* **Task to carry out**: Retype each of the following entries line for line, without changing anything.

* **Listed entries**:
"""

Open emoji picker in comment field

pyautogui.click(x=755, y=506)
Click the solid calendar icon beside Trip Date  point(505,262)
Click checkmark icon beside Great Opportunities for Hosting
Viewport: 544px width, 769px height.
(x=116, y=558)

"""

* **Completed exercise**:
Open emoji picker in comment field

pyautogui.click(x=755, y=506)
Click the solid calendar icon beside Trip Date  point(505,262)
Click checkmark icon beside Great Opportunities for Hosting
Viewport: 544px width, 769px height.
(x=116, y=558)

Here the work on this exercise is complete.